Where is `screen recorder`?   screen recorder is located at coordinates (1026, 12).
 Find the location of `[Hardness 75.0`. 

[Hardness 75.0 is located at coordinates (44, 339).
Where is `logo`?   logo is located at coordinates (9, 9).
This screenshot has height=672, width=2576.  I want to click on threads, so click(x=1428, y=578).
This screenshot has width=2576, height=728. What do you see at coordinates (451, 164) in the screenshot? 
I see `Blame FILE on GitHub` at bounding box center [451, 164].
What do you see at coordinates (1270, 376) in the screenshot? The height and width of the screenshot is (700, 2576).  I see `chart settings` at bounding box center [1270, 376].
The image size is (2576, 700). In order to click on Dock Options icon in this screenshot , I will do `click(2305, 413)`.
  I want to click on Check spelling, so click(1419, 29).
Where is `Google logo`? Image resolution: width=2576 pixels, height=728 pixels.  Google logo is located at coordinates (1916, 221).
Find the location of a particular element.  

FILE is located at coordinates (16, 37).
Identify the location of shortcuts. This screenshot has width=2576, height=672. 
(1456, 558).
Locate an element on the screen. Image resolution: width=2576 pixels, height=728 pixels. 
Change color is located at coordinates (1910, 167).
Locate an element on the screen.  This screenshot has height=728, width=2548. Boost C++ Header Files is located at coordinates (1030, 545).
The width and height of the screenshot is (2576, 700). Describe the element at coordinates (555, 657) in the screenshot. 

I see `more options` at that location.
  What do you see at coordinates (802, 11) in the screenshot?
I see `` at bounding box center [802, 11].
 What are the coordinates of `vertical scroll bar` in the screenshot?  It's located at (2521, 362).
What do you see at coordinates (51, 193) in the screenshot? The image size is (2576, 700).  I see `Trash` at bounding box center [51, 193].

#### Given request
Show every line of the entries above that contains the string "width", copied in full. Case counts.

#### Solution for this task
This screenshot has height=672, width=2576.  I want to click on threads, so click(x=1428, y=578).
This screenshot has width=2576, height=728. What do you see at coordinates (451, 164) in the screenshot? 
What do you see at coordinates (1270, 376) in the screenshot? The height and width of the screenshot is (700, 2576).  I see `chart settings` at bounding box center [1270, 376].
Where is `Google logo`? Image resolution: width=2576 pixels, height=728 pixels.  Google logo is located at coordinates (1916, 221).
Identify the location of shortcuts. This screenshot has width=2576, height=672. 
Locate an element on the screen. Image resolution: width=2576 pixels, height=728 pixels. 
Locate an element on the screen.  This screenshot has height=728, width=2548. Boost C++ Header Files is located at coordinates (1030, 545).
The width and height of the screenshot is (2576, 700). Describe the element at coordinates (555, 657) in the screenshot. 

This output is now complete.